Needless to say, the highlight of each of these gatherings is food (no wonder I turned out like I did). Menus are discussed at length when there are going to be a series of dinner parties and a great deal of effort is taken to ensure that a wide variety of food is prepared. Menus are a subject of much anticipation and my mother for one goes to great lengths to keep hers a secret on special occasions.  This used to irk my Granny a great deal – she always wanted to know what was cooking. If Granny called a day before a party, you knew what she had really called for. She tried to pry out as much information as she could and mom invariably refused to divulge details. They played this game for years, mother and daughter, and neither gave up.

These dinner parties have always been wonderful testing grounds for anyone who wanted to try out new recipes, or to even just introduce new recipes they’d picked up somewhere to the whole family.
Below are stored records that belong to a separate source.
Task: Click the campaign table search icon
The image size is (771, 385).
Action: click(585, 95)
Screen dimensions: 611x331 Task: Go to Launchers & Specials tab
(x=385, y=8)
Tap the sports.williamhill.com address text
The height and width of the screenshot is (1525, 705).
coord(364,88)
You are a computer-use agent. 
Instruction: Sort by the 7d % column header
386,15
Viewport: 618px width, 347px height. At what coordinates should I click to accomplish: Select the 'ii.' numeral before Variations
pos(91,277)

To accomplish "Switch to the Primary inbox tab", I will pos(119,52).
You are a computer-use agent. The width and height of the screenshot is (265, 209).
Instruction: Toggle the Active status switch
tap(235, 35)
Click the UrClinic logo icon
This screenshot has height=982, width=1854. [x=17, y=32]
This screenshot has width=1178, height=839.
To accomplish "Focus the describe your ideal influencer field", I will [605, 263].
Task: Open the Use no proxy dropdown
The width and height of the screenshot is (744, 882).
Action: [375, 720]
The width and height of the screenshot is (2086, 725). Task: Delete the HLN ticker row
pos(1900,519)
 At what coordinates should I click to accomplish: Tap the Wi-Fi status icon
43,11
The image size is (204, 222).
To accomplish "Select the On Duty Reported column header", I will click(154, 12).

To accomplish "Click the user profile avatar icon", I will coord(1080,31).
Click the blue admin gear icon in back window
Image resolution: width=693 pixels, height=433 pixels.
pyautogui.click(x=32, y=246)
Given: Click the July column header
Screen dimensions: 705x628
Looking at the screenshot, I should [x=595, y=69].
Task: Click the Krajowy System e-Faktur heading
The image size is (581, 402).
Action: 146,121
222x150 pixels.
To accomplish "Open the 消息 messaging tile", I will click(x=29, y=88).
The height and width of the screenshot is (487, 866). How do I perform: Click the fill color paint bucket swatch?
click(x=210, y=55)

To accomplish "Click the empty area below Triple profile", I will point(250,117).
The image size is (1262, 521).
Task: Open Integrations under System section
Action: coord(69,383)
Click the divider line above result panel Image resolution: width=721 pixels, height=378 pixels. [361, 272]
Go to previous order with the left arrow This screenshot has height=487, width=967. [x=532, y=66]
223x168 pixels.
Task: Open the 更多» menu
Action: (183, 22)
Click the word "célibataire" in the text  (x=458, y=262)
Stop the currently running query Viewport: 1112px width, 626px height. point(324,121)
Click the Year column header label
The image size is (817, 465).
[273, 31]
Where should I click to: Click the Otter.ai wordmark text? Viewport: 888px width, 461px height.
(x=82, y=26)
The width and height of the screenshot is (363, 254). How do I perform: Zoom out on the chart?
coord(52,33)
The more successful new dishes are fondly remembered with due credit to the cook – in fact, they often get named after whoever introduced them. Paneer Butter Masala is always V’s Paneer Butter Masala.

Ever since I was a kid, I’ve always looked forward to these family get-togethers. We are a tightly knit bunch and and just love hanging out together. Now that I am in Far-Away Land, I can’t help but feel a twinge of envy whenever my folks get together and another twinge of disappointment at not being able to join in. I join in virtually sometimes, calling up to find out what food I am missing. I was told just the other day that one of my aunts had made ‘my’ grated beet sabzi for the latest do and I grinned ear to ear for some time after the call. It was also on one of these calls that I first heard of today’s recipe, brought to the table by another of my aunts. When I heard the name Methi Rice, it intrigued me and when I got the details, I knew I had to make it right away – partly because I could tell how good it was going to be and partly because I wanted to eat what the rest of my folks were having!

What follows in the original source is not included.